--- Provided data ---

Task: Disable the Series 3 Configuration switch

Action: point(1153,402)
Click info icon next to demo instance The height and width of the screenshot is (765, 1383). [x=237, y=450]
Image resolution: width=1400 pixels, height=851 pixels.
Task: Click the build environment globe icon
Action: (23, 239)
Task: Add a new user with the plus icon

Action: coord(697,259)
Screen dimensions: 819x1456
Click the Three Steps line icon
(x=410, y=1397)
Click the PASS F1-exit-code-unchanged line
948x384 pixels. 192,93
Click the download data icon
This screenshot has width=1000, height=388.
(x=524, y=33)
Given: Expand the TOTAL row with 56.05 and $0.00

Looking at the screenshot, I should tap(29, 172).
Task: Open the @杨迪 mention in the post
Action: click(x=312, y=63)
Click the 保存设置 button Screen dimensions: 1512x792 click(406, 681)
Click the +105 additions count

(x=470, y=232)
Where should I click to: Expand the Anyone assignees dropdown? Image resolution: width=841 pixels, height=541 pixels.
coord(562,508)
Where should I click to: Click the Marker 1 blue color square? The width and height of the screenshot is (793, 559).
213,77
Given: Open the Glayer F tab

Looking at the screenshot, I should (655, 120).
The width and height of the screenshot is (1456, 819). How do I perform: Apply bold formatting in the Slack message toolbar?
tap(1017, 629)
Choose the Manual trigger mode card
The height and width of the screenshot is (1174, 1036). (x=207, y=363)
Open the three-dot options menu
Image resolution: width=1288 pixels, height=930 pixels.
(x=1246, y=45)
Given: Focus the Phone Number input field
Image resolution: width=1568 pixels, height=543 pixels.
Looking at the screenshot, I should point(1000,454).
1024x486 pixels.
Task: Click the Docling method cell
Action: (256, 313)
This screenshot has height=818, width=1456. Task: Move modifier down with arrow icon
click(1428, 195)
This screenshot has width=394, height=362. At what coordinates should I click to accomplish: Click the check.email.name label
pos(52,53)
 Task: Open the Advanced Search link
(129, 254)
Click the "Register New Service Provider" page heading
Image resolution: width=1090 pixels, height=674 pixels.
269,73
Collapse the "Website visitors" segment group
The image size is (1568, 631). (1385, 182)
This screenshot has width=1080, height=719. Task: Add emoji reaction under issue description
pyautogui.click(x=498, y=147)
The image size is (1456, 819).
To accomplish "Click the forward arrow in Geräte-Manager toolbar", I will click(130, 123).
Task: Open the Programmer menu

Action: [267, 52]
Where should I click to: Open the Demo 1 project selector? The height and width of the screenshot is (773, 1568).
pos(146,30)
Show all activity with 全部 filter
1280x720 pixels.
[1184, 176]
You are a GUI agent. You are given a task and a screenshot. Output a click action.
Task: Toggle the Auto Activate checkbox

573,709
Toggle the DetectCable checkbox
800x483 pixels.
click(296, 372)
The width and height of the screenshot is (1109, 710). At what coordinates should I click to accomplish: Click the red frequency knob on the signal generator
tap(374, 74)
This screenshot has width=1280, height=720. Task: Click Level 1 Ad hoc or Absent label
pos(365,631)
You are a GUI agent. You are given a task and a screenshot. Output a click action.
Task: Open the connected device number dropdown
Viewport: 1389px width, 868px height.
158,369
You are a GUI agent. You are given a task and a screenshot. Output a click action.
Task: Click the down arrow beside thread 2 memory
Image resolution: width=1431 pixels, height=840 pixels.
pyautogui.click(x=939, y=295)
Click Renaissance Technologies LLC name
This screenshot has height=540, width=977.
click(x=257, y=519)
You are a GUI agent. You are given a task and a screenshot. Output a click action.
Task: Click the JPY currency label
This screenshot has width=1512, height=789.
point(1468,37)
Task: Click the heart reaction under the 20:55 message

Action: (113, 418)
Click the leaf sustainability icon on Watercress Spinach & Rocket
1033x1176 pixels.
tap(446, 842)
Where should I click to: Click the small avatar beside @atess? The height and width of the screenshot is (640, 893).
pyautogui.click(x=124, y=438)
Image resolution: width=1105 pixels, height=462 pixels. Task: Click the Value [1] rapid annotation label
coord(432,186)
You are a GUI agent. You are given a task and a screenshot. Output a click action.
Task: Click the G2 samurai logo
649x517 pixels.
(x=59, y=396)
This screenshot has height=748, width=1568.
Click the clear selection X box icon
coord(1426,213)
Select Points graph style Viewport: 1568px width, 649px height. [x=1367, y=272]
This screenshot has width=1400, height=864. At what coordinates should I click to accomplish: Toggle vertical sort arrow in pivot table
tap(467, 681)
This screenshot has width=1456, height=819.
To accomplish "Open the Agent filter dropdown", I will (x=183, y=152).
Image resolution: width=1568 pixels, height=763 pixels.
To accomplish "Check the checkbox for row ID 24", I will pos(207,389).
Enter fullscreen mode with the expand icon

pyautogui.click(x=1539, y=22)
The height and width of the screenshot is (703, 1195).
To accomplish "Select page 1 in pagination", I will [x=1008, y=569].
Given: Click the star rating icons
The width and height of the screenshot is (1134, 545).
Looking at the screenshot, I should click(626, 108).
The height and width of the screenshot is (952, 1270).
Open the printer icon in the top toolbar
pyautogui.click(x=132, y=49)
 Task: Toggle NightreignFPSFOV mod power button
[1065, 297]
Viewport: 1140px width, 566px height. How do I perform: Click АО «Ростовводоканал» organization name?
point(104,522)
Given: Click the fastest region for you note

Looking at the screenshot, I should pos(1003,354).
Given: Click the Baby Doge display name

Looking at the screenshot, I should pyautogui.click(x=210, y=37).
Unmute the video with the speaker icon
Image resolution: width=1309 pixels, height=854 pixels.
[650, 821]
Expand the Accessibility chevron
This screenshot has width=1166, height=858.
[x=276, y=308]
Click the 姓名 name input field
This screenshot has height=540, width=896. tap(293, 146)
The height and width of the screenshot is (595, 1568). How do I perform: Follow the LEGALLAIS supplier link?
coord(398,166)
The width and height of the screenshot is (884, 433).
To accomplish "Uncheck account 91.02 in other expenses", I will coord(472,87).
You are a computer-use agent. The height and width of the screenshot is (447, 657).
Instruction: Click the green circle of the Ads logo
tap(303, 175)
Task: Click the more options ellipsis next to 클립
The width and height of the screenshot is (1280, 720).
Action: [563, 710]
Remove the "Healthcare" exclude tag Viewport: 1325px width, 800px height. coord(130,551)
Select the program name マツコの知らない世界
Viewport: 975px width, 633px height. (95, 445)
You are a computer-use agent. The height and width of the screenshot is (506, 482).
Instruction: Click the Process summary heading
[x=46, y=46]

---

* Exercise details *
Reproduce every line of the entries above word for word, from the first entry through the last.

* Correct result *
Task: Disable the Series 3 Configuration switch

Action: point(1153,402)
Click info icon next to demo instance The height and width of the screenshot is (765, 1383). [x=237, y=450]
Image resolution: width=1400 pixels, height=851 pixels.
Task: Click the build environment globe icon
Action: (23, 239)
Task: Add a new user with the plus icon

Action: coord(697,259)
Screen dimensions: 819x1456
Click the Three Steps line icon
(x=410, y=1397)
Click the PASS F1-exit-code-unchanged line
948x384 pixels. 192,93
Click the download data icon
This screenshot has width=1000, height=388.
(x=524, y=33)
Given: Expand the TOTAL row with 56.05 and $0.00

Looking at the screenshot, I should tap(29, 172).
Task: Open the @杨迪 mention in the post
Action: click(x=312, y=63)
Click the 保存设置 button Screen dimensions: 1512x792 click(406, 681)
Click the +105 additions count

(x=470, y=232)
Where should I click to: Expand the Anyone assignees dropdown? Image resolution: width=841 pixels, height=541 pixels.
coord(562,508)
Where should I click to: Click the Marker 1 blue color square? The width and height of the screenshot is (793, 559).
213,77
Given: Open the Glayer F tab

Looking at the screenshot, I should (655, 120).
The width and height of the screenshot is (1456, 819). How do I perform: Apply bold formatting in the Slack message toolbar?
tap(1017, 629)
Choose the Manual trigger mode card
The height and width of the screenshot is (1174, 1036). (x=207, y=363)
Open the three-dot options menu
Image resolution: width=1288 pixels, height=930 pixels.
(x=1246, y=45)
Given: Focus the Phone Number input field
Image resolution: width=1568 pixels, height=543 pixels.
Looking at the screenshot, I should point(1000,454).
1024x486 pixels.
Task: Click the Docling method cell
Action: (256, 313)
This screenshot has height=818, width=1456. Task: Move modifier down with arrow icon
click(1428, 195)
This screenshot has width=394, height=362. At what coordinates should I click to accomplish: Click the check.email.name label
pos(52,53)
 Task: Open the Advanced Search link
(129, 254)
Click the "Register New Service Provider" page heading
Image resolution: width=1090 pixels, height=674 pixels.
269,73
Collapse the "Website visitors" segment group
The image size is (1568, 631). (1385, 182)
This screenshot has width=1080, height=719. Task: Add emoji reaction under issue description
pyautogui.click(x=498, y=147)
The image size is (1456, 819).
To accomplish "Click the forward arrow in Geräte-Manager toolbar", I will click(130, 123).
Task: Open the Programmer menu

Action: [267, 52]
Where should I click to: Open the Demo 1 project selector? The height and width of the screenshot is (773, 1568).
pos(146,30)
Show all activity with 全部 filter
1280x720 pixels.
[1184, 176]
You are a GUI agent. You are given a task and a screenshot. Output a click action.
Task: Toggle the Auto Activate checkbox

573,709
Toggle the DetectCable checkbox
800x483 pixels.
click(296, 372)
The width and height of the screenshot is (1109, 710). At what coordinates should I click to accomplish: Click the red frequency knob on the signal generator
tap(374, 74)
This screenshot has width=1280, height=720. Task: Click Level 1 Ad hoc or Absent label
pos(365,631)
You are a GUI agent. You are given a task and a screenshot. Output a click action.
Task: Open the connected device number dropdown
Viewport: 1389px width, 868px height.
158,369
You are a GUI agent. You are given a task and a screenshot. Output a click action.
Task: Click the down arrow beside thread 2 memory
Image resolution: width=1431 pixels, height=840 pixels.
pyautogui.click(x=939, y=295)
Click Renaissance Technologies LLC name
This screenshot has height=540, width=977.
click(x=257, y=519)
You are a GUI agent. You are given a task and a screenshot. Output a click action.
Task: Click the JPY currency label
This screenshot has width=1512, height=789.
point(1468,37)
Task: Click the heart reaction under the 20:55 message

Action: (113, 418)
Click the leaf sustainability icon on Watercress Spinach & Rocket
1033x1176 pixels.
tap(446, 842)
Where should I click to: Click the small avatar beside @atess? The height and width of the screenshot is (640, 893).
pyautogui.click(x=124, y=438)
Image resolution: width=1105 pixels, height=462 pixels. Task: Click the Value [1] rapid annotation label
coord(432,186)
You are a GUI agent. You are given a task and a screenshot. Output a click action.
Task: Click the G2 samurai logo
649x517 pixels.
(x=59, y=396)
This screenshot has height=748, width=1568.
Click the clear selection X box icon
coord(1426,213)
Select Points graph style Viewport: 1568px width, 649px height. [x=1367, y=272]
This screenshot has width=1400, height=864. At what coordinates should I click to accomplish: Toggle vertical sort arrow in pivot table
tap(467, 681)
This screenshot has width=1456, height=819.
To accomplish "Open the Agent filter dropdown", I will (x=183, y=152).
Image resolution: width=1568 pixels, height=763 pixels.
To accomplish "Check the checkbox for row ID 24", I will pos(207,389).
Enter fullscreen mode with the expand icon

pyautogui.click(x=1539, y=22)
The height and width of the screenshot is (703, 1195).
To accomplish "Select page 1 in pagination", I will [x=1008, y=569].
Given: Click the star rating icons
The width and height of the screenshot is (1134, 545).
Looking at the screenshot, I should click(626, 108).
The height and width of the screenshot is (952, 1270).
Open the printer icon in the top toolbar
pyautogui.click(x=132, y=49)
 Task: Toggle NightreignFPSFOV mod power button
[1065, 297]
Viewport: 1140px width, 566px height. How do I perform: Click АО «Ростовводоканал» organization name?
point(104,522)
Given: Click the fastest region for you note

Looking at the screenshot, I should pos(1003,354).
Given: Click the Baby Doge display name

Looking at the screenshot, I should pyautogui.click(x=210, y=37).
Unmute the video with the speaker icon
Image resolution: width=1309 pixels, height=854 pixels.
[650, 821]
Expand the Accessibility chevron
This screenshot has width=1166, height=858.
[x=276, y=308]
Click the 姓名 name input field
This screenshot has height=540, width=896. tap(293, 146)
The height and width of the screenshot is (595, 1568). How do I perform: Follow the LEGALLAIS supplier link?
coord(398,166)
The width and height of the screenshot is (884, 433).
To accomplish "Uncheck account 91.02 in other expenses", I will coord(472,87).
You are a computer-use agent. The height and width of the screenshot is (447, 657).
Instruction: Click the green circle of the Ads logo
tap(303, 175)
Task: Click the more options ellipsis next to 클립
The width and height of the screenshot is (1280, 720).
Action: [563, 710]
Remove the "Healthcare" exclude tag Viewport: 1325px width, 800px height. coord(130,551)
Select the program name マツコの知らない世界
Viewport: 975px width, 633px height. (95, 445)
You are a computer-use agent. The height and width of the screenshot is (506, 482).
Instruction: Click the Process summary heading
[x=46, y=46]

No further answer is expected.